## WRITTEN EXERCISE
Please quote everything in the material below from the line containing "How do I perform: Open the Sort" down to the line containing "will [x=1098, y=314].", including both of those lines, word for word.
** begin **
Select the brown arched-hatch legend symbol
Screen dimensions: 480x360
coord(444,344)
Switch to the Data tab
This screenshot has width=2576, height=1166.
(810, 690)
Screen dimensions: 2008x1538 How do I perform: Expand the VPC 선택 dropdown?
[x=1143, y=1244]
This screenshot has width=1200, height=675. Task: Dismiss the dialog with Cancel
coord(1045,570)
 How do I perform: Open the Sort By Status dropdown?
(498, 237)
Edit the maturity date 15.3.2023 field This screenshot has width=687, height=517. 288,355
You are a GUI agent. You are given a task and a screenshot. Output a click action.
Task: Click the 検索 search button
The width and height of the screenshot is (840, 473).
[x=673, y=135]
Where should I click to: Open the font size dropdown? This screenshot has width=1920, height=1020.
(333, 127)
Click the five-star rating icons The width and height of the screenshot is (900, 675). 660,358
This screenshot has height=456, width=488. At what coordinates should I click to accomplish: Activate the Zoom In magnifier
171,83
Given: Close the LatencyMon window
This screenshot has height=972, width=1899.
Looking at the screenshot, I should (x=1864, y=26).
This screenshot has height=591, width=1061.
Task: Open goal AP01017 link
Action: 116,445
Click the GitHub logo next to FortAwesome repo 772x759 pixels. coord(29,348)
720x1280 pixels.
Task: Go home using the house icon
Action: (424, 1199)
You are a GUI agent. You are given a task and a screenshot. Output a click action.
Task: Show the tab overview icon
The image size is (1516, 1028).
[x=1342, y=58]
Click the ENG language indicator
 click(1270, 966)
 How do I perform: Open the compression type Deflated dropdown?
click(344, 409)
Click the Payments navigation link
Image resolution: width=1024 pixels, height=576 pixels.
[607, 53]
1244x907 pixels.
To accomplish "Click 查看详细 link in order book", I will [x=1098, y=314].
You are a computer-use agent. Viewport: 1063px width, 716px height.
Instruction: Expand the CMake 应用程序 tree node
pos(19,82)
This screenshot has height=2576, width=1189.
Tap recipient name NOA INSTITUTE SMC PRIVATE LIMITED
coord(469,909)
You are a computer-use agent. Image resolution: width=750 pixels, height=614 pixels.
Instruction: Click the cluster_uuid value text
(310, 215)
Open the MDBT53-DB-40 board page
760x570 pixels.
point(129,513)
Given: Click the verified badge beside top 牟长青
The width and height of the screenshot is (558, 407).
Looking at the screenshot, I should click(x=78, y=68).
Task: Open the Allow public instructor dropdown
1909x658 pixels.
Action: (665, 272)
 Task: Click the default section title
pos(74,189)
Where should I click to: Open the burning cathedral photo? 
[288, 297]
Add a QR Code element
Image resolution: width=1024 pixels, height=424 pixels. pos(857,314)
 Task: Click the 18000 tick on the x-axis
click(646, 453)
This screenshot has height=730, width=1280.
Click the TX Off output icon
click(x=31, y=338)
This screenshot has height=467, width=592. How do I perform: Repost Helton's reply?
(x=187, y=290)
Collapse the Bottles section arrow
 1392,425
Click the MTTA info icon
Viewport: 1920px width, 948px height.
** end **
## ANSWER TO THE PROBLEM
 How do I perform: Open the Sort By Status dropdown?
(498, 237)
Edit the maturity date 15.3.2023 field This screenshot has width=687, height=517. 288,355
You are a GUI agent. You are given a task and a screenshot. Output a click action.
Task: Click the 検索 search button
The width and height of the screenshot is (840, 473).
[x=673, y=135]
Where should I click to: Open the font size dropdown? This screenshot has width=1920, height=1020.
(333, 127)
Click the five-star rating icons The width and height of the screenshot is (900, 675). 660,358
This screenshot has height=456, width=488. At what coordinates should I click to accomplish: Activate the Zoom In magnifier
171,83
Given: Close the LatencyMon window
This screenshot has height=972, width=1899.
Looking at the screenshot, I should (x=1864, y=26).
This screenshot has height=591, width=1061.
Task: Open goal AP01017 link
Action: 116,445
Click the GitHub logo next to FortAwesome repo 772x759 pixels. coord(29,348)
720x1280 pixels.
Task: Go home using the house icon
Action: (424, 1199)
You are a GUI agent. You are given a task and a screenshot. Output a click action.
Task: Show the tab overview icon
The image size is (1516, 1028).
[x=1342, y=58]
Click the ENG language indicator
 click(1270, 966)
 How do I perform: Open the compression type Deflated dropdown?
click(344, 409)
Click the Payments navigation link
Image resolution: width=1024 pixels, height=576 pixels.
[607, 53]
1244x907 pixels.
To accomplish "Click 查看详细 link in order book", I will [x=1098, y=314].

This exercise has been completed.